Ethnic Group Differences in Impacts of Free Bus Passes in England: A National Study

A pass permitting free bus travel for older people (aged ≥60 years) in England was introduced in 2006. There has been no examination of whether this scheme has differential effects across ethnic groups. The authors examined whether Black and South Asian participants were more likely to hold a bus pass and have higher associated levels of active travel than White participants. Data come from the National Travel Survey, a nationally representative sample of the travel patterns of households in England.
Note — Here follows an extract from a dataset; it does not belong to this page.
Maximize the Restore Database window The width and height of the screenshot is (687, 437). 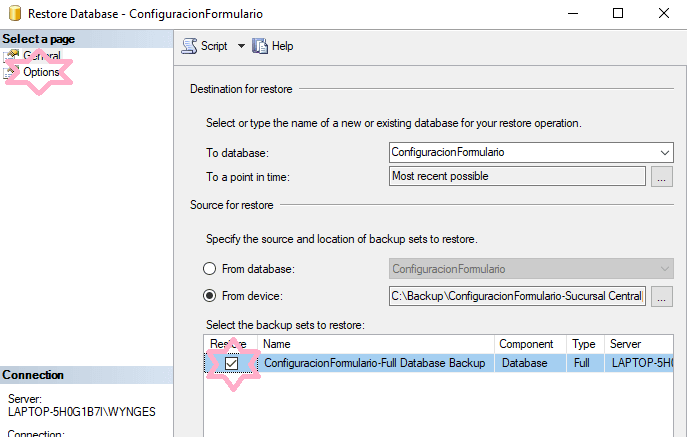point(618,13)
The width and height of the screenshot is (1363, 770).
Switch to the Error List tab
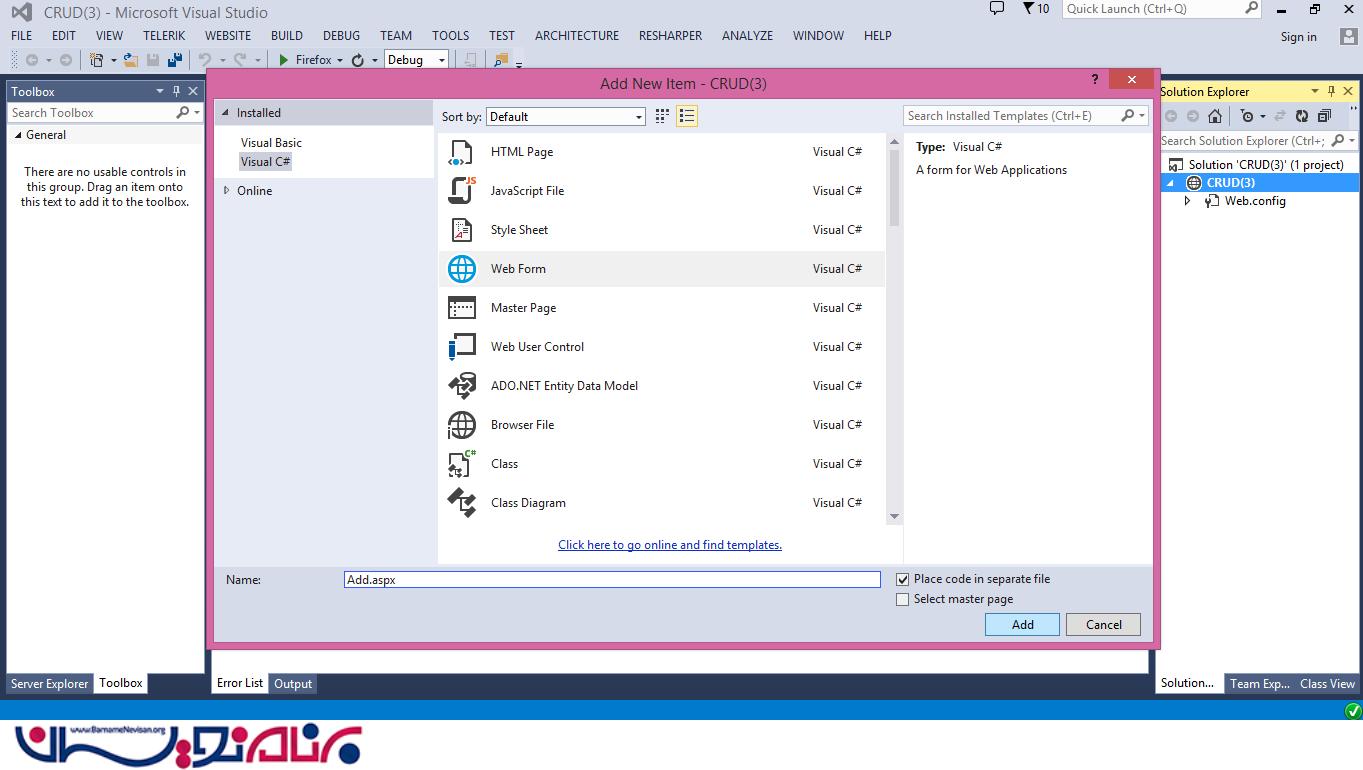pyautogui.click(x=240, y=684)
Using cross-sectional data from 33,344 participants eligible for a bus pass 2006–2014, the authors investigated ethnic differences in bus pass uptake and associations with bus use, active travel and walking ≥3 times per week. Black participants were more likely to hold a bus pass (84%) than South Asian or White participants (74% and 75% respectively). Black participants accumulated 56% of their active travel as part of bus journeys, compared with 29% in White and 44% in South Asian participants. Bus pass possession was associated with increased odds of bus-related active travel in all ethnic groups. These findings suggest that the free bus pass scheme in England is associated with higher levels of active travel and that these may be greater among minority ethnic groups. Removing financial barriers to active travel could produce important health benefits particularly among ethnic minority groups, who have low levels of leisure-based physical activity.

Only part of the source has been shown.